International Women’s Day: UH Hilo women from around the world present panel discussion

In observance of International Women’s Day, a panel of international students at UH Hilo presented a Zoom discussion about their homelands and their experience at UH Hilo.

By Kirsten Aoyagi.

In observance of International Women’s Day earlier this month, a panel of international students at the University of Hawai‘i at Hilo presented a Zoom discussion about their journeys, experiences, challenges, and triumphs.

Jim Mellon, director of UH Hilo International Student Services and Intercultural Education, organized the event.

The women on the panel hail from Japan, Kenya, Marshall Islands, Papua New Guinea, Paraguay, Romania, South Korea, and Vanuatu, and reflect a remarkable diversity of geographic regions represented at UH Hilo.

The panel:

      • Sandra Dafincescu: Romania, Business Administration, Senior.
      • Sofia Ferreira: Paraguay, Marine Science, Senior.
      • Hyung Won Jeon: South Korea, Computer Science, Senior, Exchange Student.
      • Mio Kamioka: Papua New Guinea and Japan, Tropical Conservation and Environmental Science, Graduate Student.
      • Chloe Molou: Vanuatu, Marine Science, Junior.
      • Setsuko Ned: Marshall Islands, Political Science, Senior.
      • Minneh Oyas: Kenya, PharmD graduate 2021.

Screenshot of full panel.
Screenshot of panel and attendees of the International Women’s Day virtual event.

Those who attended were able to hear firsthand how others, especially women, live outside the U.S.

Sandra Dafincescu, a senior majoring in business administration, is from Romania, which shares a border with Ukraine. She talks about the current events happening between Russia and Ukraine.

“We support Ukraine and we are helping them, we have hundreds of thousands of refugees that we got in our country,” she says. “And while this is a good thing, it’s also a bad thing because Russia threatens all the countries that help Ukraine.”

“But this whole thing about this war started from something really dumb,” she continues. “Putin mentions that he feels threatened by Ukraine and he treats this war as a special military operation trying to achieve the purpose of demilitarization and denazification. These are all false statements.”

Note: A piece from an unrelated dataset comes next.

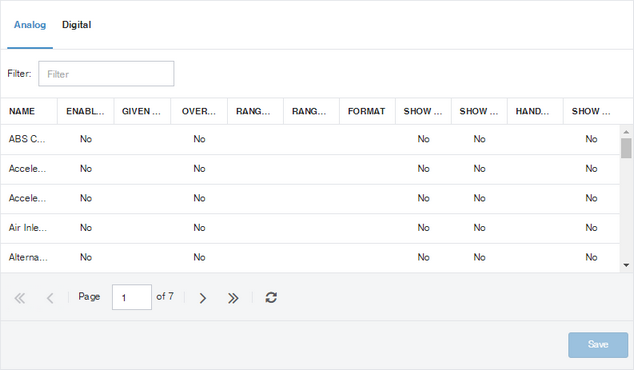Screen dimensions: 634x370
Task: Click the OVER... column header
Action: (x=199, y=111)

“Many are uncertain about the future,” she says. “No one wants this, and we don’t know what’s going to happen, no one knows.”

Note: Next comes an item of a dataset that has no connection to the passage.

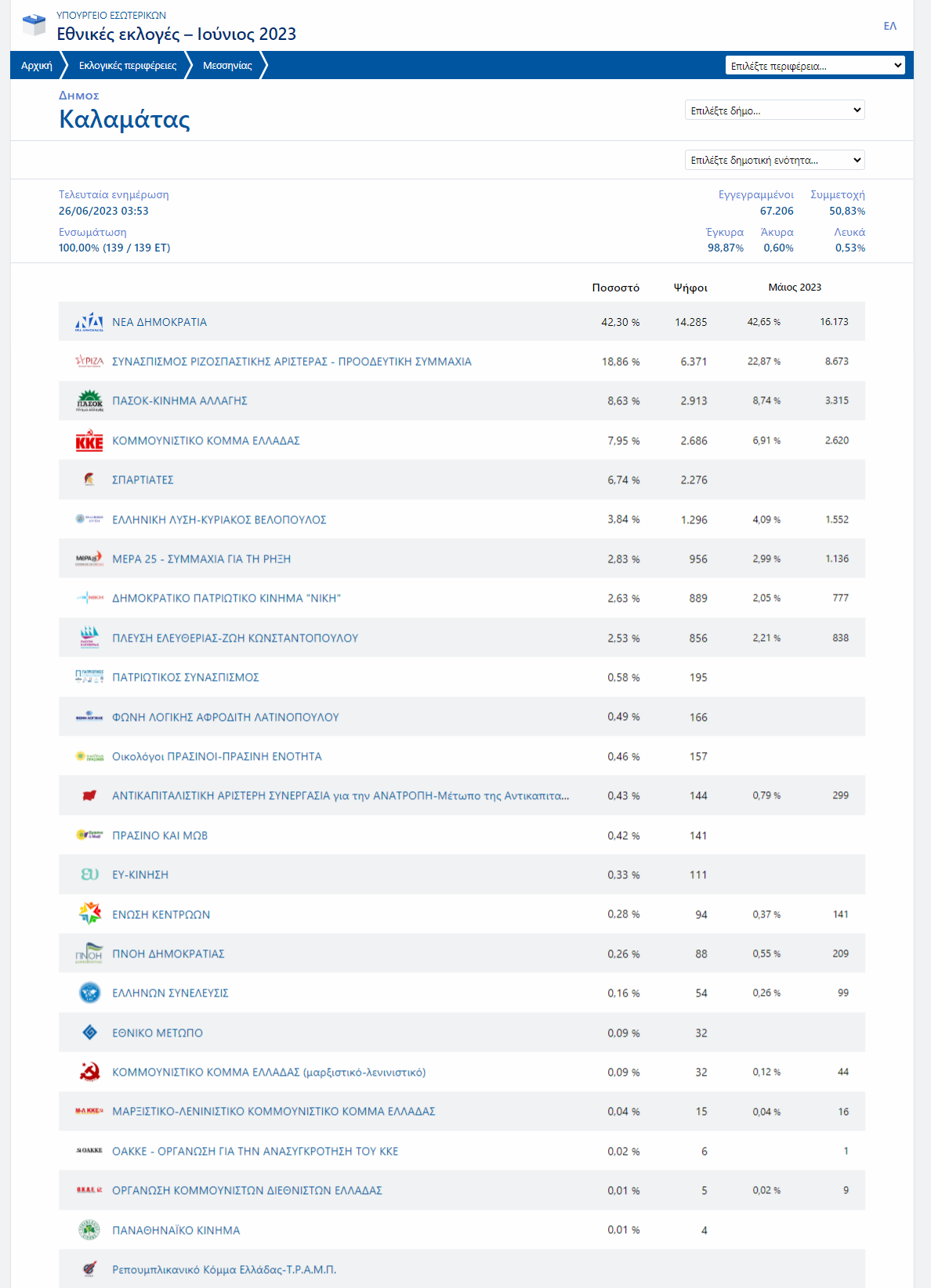
Task: Open the ΕΛΛΗΝΙΚΗ ΛΥΣΗ-ΚΥΡΙΑΚΟΣ ΒΕΛΟΠΟΥΛΟΣ party link
Action: pos(219,519)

Minneh Oyas from Kenya, a 2021 pharmacy graduate, shared what women in her culture go through.

“There are more women out doing things,” she says. “And yes, you are still fighting against the patriarchal society, since the people at the top have not changed their view on men being in control of the household and company. But women are striving for more, which is seeing a shift of sorts.”

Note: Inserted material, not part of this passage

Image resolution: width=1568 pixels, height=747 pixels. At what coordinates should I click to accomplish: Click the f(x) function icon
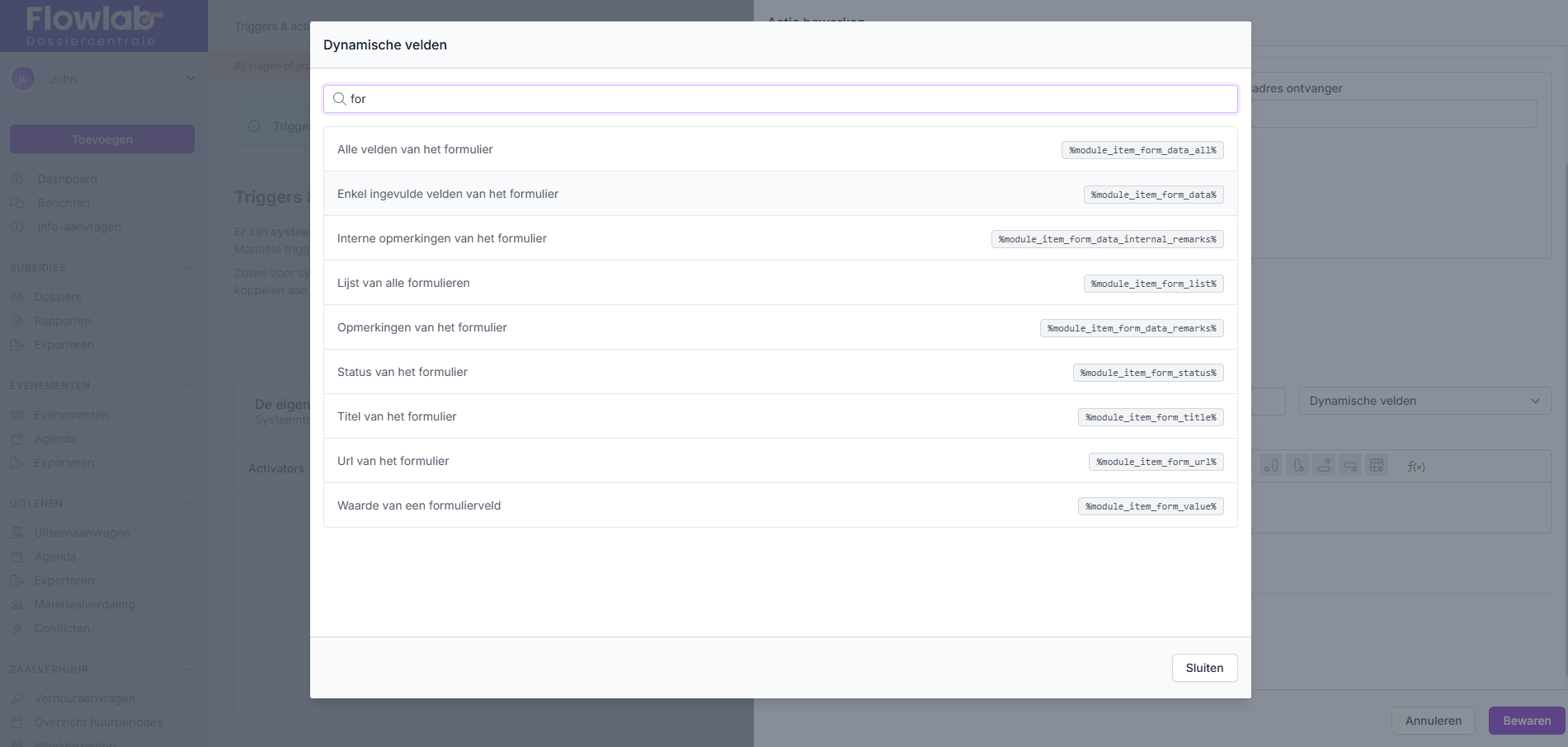click(x=1415, y=466)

Mio Kamioka, a graduate student in the tropical conservation biology and environmental science graduate program who hails from Papua New Guinea and Japan, shares the differences in education in her country.

“The biggest thing for me was the student-to-teacher interaction,” she says. “The relationship is a lot more casual, a lot of teachers don’t mind going by their first names. Which is something that wouldn’t happen in Japan. There are definitely a lot more opportunities in the United States compared to Papua New Guinea.”

The women took turns sharing their experiences of attending UH Hilo.

“It’s definitely the best it could’ve been, it’s a very welcoming environment,” says Sophia Ferreira, a senior from Paraguay majoring in Marine Science. “Throughout my whole five years here, I never felt like I didn’t have a person to go to.”

Story and video by Kirsten Aoyagi, a communication major at UH Hilo.